Important
NeMo 2.0 is an experimental feature and currently released in the dev container only: nvcr.io/nvidia/nemo:dev. Please refer to NeMo 2.0 overview for information on getting started.
Training with Predefined Configurations
NVIDIA provides configurations for the Mistral (7B v0.1) model.
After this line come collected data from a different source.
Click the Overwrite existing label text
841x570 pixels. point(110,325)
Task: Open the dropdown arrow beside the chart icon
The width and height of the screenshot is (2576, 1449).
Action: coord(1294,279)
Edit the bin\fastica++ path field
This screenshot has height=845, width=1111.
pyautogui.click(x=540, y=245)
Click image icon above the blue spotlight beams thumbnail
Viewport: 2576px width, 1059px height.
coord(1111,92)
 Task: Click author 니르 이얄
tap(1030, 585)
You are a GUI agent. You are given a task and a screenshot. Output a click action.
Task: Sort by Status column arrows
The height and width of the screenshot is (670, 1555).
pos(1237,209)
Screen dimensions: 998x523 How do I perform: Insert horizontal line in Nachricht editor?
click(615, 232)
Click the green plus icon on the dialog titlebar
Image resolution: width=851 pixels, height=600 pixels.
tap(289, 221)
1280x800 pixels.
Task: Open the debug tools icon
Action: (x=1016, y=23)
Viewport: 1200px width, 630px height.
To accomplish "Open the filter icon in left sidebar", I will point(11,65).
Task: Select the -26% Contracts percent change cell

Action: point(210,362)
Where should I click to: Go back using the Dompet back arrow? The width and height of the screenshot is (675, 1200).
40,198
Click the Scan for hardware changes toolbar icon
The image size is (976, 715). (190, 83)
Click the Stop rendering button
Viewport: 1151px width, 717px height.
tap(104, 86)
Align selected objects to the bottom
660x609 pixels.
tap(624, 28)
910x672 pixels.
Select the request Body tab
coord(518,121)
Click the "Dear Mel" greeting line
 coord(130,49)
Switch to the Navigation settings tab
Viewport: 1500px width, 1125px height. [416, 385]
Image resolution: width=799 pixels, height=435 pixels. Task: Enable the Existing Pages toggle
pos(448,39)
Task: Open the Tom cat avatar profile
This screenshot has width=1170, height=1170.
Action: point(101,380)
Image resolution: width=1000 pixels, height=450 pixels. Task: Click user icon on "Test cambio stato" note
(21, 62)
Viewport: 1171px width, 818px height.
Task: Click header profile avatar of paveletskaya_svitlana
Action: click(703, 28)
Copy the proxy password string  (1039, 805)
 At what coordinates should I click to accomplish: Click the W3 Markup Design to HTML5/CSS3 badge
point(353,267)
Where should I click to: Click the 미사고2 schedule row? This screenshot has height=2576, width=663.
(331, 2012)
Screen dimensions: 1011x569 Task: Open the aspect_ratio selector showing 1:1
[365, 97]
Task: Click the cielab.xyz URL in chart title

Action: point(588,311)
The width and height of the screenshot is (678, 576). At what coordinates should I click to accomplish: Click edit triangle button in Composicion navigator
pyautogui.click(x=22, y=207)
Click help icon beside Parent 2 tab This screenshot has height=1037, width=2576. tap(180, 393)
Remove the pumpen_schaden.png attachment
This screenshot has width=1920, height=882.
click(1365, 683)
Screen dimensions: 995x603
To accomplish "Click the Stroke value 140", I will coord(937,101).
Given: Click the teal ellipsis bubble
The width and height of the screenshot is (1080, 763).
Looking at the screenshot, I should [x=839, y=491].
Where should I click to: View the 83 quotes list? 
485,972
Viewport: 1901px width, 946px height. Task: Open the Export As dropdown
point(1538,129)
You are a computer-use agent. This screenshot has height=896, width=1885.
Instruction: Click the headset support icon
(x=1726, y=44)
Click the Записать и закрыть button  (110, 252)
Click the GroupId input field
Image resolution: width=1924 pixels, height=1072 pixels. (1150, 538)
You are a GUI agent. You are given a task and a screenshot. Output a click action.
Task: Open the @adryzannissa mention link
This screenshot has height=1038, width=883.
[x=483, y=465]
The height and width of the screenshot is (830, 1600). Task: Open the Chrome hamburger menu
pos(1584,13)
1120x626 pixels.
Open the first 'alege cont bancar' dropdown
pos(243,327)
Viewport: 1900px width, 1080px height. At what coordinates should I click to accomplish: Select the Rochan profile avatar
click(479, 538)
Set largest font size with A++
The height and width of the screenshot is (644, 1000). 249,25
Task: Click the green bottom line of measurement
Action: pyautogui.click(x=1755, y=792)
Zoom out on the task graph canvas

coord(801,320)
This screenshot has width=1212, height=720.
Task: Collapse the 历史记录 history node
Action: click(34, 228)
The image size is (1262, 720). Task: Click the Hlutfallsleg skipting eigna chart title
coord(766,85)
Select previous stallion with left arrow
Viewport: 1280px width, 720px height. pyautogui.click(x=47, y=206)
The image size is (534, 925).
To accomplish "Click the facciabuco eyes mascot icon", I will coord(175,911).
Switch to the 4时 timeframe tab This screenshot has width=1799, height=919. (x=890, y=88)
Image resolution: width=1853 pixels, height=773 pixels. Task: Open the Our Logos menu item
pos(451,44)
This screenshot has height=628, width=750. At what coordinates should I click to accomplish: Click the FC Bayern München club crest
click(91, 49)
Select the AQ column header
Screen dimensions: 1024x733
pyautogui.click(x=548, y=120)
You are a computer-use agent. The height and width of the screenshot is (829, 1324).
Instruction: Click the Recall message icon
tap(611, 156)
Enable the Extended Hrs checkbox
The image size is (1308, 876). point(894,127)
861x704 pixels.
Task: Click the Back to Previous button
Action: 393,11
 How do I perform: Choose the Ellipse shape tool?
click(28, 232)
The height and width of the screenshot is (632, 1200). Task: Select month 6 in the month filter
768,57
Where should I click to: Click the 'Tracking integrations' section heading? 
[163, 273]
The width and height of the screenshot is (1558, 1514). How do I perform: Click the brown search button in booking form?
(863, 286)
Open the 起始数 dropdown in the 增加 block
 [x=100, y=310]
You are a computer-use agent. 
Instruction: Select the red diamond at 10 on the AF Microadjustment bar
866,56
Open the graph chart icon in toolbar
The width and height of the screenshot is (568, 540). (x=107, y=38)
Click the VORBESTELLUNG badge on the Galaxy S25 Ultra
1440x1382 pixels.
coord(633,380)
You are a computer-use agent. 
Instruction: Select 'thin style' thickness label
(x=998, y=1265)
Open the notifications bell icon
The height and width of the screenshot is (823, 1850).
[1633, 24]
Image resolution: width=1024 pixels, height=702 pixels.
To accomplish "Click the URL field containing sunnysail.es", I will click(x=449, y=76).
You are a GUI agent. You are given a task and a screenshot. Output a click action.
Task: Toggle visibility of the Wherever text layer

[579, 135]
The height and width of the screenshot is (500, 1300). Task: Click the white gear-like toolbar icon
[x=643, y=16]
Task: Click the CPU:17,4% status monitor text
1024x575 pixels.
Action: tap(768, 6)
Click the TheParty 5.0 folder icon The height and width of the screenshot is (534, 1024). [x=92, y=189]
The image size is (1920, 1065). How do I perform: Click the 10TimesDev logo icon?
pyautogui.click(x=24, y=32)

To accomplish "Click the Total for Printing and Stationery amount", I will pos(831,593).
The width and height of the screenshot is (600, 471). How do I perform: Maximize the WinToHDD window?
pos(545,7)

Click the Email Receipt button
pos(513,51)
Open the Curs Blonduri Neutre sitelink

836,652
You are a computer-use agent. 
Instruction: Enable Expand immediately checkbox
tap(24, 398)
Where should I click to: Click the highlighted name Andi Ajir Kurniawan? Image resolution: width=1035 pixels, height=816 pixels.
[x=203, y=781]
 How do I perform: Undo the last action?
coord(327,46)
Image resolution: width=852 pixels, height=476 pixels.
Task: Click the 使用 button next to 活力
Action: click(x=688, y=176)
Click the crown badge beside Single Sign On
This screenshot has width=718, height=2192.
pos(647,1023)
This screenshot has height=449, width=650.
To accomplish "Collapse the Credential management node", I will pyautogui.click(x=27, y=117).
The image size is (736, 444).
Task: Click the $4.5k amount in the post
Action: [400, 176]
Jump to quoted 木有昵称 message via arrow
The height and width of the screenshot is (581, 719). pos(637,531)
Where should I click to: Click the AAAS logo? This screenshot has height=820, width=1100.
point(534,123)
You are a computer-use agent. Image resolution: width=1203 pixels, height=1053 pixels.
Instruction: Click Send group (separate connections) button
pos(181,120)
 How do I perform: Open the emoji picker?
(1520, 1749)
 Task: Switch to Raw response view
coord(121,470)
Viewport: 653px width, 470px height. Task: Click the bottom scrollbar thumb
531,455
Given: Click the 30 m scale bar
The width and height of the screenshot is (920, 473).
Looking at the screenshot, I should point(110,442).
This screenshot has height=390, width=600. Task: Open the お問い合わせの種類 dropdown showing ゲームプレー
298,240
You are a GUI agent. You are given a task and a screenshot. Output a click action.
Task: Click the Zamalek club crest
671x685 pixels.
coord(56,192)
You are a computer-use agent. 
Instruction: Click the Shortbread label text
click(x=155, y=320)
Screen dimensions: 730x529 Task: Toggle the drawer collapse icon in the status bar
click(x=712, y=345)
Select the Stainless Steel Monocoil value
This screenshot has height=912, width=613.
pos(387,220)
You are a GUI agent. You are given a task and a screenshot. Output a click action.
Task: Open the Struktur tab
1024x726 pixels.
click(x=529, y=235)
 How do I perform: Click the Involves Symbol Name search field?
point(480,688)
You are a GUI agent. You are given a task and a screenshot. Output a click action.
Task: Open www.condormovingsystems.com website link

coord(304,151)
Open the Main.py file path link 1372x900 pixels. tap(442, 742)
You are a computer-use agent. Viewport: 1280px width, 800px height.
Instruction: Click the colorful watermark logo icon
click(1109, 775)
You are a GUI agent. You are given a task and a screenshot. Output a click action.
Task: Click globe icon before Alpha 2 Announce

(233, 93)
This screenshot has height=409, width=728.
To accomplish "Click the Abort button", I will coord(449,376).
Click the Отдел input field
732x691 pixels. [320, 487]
The configuration includes carefully selected hyperparameters, which you may use as guidelines for any custom model configurations.
Run Training
To run Mistral training update conf/config.yaml
:
defaults:
- training: mistral/mistral_7b
stages:
- training
Execute the launcher pipeline: python3 main.py
.
Configuration
Default configurations for model size specific training can be found in the folder conf/training/mistral
.
The configuration is divided into four sections run
, trainer
, exp_manager
, and model
.
run:
name: Mistral_7b
results_dir: ${base_results_dir}/${.name}
time_limit: "0-04:00:00"
dependency: "singleton"
Set the number of nodes and devices for training:
trainer:
num_nodes: 16
devices: 8
max_steps: 300000 # consumed_samples = global_step * global_batch_size
max_time: "05:23:30:00" # days:hours:minutes:seconds
Set configurations for creating a checkpoint:
exp_manger:
create_checkpoint_callback: True
checkpoint_callback_params:
monitor: val_loss
save_top_k: 10
mode: min
always_save_nemo: False # saves nemo file during validation, not implemented for model parallel
save_nemo_train_end: False # not recommended when training large models on clusters with short time limits
filename: 'megatron_mistral--{val_loss:.2f}-{step}-{consumed_amples}'
model_parallel_size: ${multiply:${training.model.tensor_model_parallel_size}, ${training.model.pipeline_model_parallel_size}}
Set wandb configurations:
exp_manager:
create_wandb_logger: True
wandb_logger_kwargs:
project: nemo_mistral
name: ${training.run.name}
Set tensor parallel and pipeline parallel size:
model:
tensor_model_parallel_size: 1
pipeline_model_parallel_size: 1
Set data distribution configuration:
model:
data:
data_prefix:
- .0333
- ${data_dir}/my-Mistral_00_text_document
- .0333
- ${data_dir}/my-Mistral_00_text_document
Gated Model assets
Mistral’s tokenizer is hosted on Huggingface.com which requires login. In order to access the tokenizer assets, users are advised to prepend the HF_TOKEN=<token> environment variable to the nemo launcher invocation command.
In NeMo Laucher this can be achieved by appending “++env_vars.HF_TOKEN=<user-token” to the argument list.